## 課題
頻尿に関する本文を、一字一句違えずに全文書き写すこと。

## 本文
☆ ☆ ☆ ☆ ☆
寺内公一先生(以下、寺内) 頻尿とは、単純にトイレに行く回数が多いことをいいます。けれども、頻尿につながる原因は一つではありません。例えば、水を飲み過ぎたのかもしれないし、細菌性の膀胱炎だったということもあるでしょう。そして、これからお話しする萎縮性腟炎、過活動膀胱、尿失禁などによっても頻尿は起こります。

また更年期以降、年齢を重ねると、夜中にトイレに起きることが増えます。就寝後にトイレに1回以上起きることを「夜間頻尿」といいます。平均年齢76歳の784名を5年間追跡した日本の調査では、夜間頻尿がある人は、骨折や死亡のリスクが高くなると報告されています※1

寺内 夜中にトイレに行くと転倒するリスクが高くなります。骨粗鬆(しょう)症の方は、転んだ拍子に大腿骨などの大きな骨を骨折することがあり、高齢者の場合は、そのまま寝たきりになることも珍しくありません。夜中のトイレが、骨折や死亡リスクを高める要因になるのです。

寺内 頻尿については、たかがおしっこの話でしょう、と心ないことを言われることがよくあります。けれども、尿の悩みがうつにつながることもありますし、命に関わることもあります。とても重要な問題だと考えています。

※1 Nakagawa 2010 J Urol 184:1413



頻尿と女性ホルモンとの関係は?

寺内 さきほどもお話しましたが、頻尿になる原因はさまざまです。ですので、頻尿の原因の一つにエストロゲンが関係するものもある、ということになります。
☆ ☆ ☆ ☆ ☆
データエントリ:
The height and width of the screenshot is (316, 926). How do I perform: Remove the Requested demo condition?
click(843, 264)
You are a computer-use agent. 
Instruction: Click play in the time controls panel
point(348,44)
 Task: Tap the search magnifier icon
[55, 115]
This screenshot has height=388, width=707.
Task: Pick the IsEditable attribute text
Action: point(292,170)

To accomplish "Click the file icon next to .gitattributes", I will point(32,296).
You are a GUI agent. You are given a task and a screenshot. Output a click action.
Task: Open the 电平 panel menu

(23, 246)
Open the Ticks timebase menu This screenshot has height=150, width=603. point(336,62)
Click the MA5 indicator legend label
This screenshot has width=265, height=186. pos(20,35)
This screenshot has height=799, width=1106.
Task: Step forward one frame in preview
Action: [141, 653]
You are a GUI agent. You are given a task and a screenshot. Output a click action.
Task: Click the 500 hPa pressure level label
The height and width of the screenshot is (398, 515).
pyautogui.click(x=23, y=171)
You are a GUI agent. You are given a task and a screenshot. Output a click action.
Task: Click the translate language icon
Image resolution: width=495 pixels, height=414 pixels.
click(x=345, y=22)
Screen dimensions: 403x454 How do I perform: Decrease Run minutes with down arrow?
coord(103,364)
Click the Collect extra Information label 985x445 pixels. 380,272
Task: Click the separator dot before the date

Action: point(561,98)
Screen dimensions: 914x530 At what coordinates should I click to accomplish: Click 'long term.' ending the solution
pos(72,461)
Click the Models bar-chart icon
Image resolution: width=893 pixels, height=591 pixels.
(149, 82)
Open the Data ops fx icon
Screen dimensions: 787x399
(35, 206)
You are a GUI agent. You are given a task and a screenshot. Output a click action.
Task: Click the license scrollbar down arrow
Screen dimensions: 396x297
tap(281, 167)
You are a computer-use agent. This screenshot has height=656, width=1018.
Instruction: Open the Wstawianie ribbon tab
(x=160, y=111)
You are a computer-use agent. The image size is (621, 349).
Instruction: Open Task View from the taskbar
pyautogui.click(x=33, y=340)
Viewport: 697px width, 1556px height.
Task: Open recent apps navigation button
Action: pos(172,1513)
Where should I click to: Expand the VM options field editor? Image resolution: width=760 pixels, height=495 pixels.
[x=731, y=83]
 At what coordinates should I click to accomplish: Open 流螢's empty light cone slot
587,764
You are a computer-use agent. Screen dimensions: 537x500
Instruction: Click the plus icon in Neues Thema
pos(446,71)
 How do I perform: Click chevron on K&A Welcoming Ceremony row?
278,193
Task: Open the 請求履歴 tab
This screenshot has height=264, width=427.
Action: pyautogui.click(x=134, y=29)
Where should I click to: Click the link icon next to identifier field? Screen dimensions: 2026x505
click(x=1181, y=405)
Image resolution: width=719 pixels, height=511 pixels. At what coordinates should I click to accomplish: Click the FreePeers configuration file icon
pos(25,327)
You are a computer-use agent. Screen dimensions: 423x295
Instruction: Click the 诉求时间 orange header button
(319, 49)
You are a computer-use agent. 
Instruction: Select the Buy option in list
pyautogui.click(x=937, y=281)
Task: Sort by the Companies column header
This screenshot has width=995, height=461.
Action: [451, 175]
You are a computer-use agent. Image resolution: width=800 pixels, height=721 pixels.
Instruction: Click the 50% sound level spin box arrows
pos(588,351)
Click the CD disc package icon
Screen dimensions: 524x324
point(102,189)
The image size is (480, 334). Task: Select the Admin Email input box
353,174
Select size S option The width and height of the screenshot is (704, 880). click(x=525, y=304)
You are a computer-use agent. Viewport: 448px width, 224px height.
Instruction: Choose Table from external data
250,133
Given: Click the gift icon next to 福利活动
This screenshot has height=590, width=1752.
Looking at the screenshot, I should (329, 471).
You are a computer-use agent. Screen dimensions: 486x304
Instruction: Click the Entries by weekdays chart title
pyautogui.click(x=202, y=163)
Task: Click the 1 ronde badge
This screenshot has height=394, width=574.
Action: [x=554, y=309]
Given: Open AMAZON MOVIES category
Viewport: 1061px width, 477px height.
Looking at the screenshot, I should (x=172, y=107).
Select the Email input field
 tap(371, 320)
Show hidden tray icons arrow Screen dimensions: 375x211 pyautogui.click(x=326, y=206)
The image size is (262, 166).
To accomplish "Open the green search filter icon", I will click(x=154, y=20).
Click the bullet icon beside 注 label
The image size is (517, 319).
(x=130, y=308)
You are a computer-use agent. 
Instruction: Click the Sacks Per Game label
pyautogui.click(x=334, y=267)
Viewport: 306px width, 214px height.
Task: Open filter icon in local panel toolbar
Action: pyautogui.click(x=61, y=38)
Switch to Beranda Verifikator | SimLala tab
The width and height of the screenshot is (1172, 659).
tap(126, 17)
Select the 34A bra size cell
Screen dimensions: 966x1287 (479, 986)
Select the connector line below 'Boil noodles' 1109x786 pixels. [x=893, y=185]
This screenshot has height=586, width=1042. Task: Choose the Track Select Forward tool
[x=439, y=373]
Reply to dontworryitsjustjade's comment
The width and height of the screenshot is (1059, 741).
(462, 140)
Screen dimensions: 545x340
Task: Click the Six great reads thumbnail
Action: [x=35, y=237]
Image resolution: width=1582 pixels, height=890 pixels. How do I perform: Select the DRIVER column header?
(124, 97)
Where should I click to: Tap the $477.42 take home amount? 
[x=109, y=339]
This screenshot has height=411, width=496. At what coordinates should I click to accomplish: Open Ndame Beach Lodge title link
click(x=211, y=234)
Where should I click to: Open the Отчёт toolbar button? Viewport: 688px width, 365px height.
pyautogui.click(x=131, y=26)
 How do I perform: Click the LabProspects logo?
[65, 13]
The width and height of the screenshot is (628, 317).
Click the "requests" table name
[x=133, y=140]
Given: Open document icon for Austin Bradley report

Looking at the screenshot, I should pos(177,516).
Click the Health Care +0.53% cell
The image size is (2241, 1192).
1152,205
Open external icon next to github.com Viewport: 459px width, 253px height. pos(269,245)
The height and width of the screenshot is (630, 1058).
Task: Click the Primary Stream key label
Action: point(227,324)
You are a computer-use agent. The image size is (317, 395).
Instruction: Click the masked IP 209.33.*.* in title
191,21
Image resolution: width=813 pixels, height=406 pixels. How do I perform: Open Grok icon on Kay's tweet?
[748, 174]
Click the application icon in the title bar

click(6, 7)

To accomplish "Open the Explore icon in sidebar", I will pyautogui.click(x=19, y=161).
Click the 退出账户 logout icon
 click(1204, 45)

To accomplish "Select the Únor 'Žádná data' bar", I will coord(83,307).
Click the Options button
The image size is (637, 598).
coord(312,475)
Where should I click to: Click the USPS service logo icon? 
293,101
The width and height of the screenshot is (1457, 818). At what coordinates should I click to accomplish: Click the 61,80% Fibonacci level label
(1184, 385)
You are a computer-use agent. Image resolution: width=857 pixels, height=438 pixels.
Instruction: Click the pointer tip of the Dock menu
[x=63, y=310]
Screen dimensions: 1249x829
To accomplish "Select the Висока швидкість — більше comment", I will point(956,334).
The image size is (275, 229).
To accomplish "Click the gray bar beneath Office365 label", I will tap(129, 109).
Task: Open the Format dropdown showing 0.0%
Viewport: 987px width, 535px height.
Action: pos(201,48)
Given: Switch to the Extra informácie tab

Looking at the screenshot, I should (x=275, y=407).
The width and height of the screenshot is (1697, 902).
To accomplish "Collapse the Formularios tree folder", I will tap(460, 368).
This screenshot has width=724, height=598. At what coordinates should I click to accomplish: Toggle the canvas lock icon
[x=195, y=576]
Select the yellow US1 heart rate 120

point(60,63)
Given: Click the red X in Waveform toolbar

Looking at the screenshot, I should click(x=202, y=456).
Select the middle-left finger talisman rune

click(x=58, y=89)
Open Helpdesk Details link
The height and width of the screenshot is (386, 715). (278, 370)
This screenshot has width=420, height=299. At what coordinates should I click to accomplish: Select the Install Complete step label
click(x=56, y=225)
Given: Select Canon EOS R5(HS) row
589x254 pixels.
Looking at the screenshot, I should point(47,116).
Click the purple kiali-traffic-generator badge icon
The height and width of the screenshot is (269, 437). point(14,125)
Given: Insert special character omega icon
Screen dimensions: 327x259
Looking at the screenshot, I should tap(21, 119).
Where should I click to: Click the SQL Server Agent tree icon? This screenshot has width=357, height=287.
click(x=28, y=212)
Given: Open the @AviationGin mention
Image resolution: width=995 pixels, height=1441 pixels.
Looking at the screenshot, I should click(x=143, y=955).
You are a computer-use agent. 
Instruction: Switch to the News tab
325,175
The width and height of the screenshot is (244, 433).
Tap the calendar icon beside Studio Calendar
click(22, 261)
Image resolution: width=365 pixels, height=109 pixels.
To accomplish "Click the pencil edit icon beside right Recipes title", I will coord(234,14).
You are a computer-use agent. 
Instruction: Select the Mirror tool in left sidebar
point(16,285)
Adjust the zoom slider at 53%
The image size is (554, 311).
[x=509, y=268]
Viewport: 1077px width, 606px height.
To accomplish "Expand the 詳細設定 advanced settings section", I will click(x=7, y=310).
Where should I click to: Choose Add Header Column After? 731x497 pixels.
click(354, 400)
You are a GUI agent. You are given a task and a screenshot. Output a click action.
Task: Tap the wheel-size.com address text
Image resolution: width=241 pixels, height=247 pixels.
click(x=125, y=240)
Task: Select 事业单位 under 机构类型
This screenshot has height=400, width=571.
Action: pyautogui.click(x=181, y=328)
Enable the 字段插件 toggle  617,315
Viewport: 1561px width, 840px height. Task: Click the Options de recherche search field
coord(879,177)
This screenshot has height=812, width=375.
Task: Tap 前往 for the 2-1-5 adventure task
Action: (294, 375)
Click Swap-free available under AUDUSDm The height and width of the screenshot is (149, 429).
☆ ☆ ☆ ☆ ☆
## 課題の出力
寺内公一先生(以下、寺内) 頻尿とは、単純にトイレに行く回数が多いことをいいます。けれども、頻尿につながる原因は一つではありません。例えば、水を飲み過ぎたのかもしれないし、細菌性の膀胱炎だったということもあるでしょう。そして、これからお話しする萎縮性腟炎、過活動膀胱、尿失禁などによっても頻尿は起こります。

また更年期以降、年齢を重ねると、夜中にトイレに起きることが増えます。就寝後にトイレに1回以上起きることを「夜間頻尿」といいます。平均年齢76歳の784名を5年間追跡した日本の調査では、夜間頻尿がある人は、骨折や死亡のリスクが高くなると報告されています※1

寺内 夜中にトイレに行くと転倒するリスクが高くなります。骨粗鬆(しょう)症の方は、転んだ拍子に大腿骨などの大きな骨を骨折することがあり、高齢者の場合は、そのまま寝たきりになることも珍しくありません。夜中のトイレが、骨折や死亡リスクを高める要因になるのです。

寺内 頻尿については、たかがおしっこの話でしょう、と心ないことを言われることがよくあります。けれども、尿の悩みがうつにつながることもありますし、命に関わることもあります。とても重要な問題だと考えています。

※1 Nakagawa 2010 J Urol 184:1413



頻尿と女性ホルモンとの関係は?

寺内 さきほどもお話しましたが、頻尿になる原因はさまざまです。ですので、頻尿の原因の一つにエストロゲンが関係するものもある、ということになります。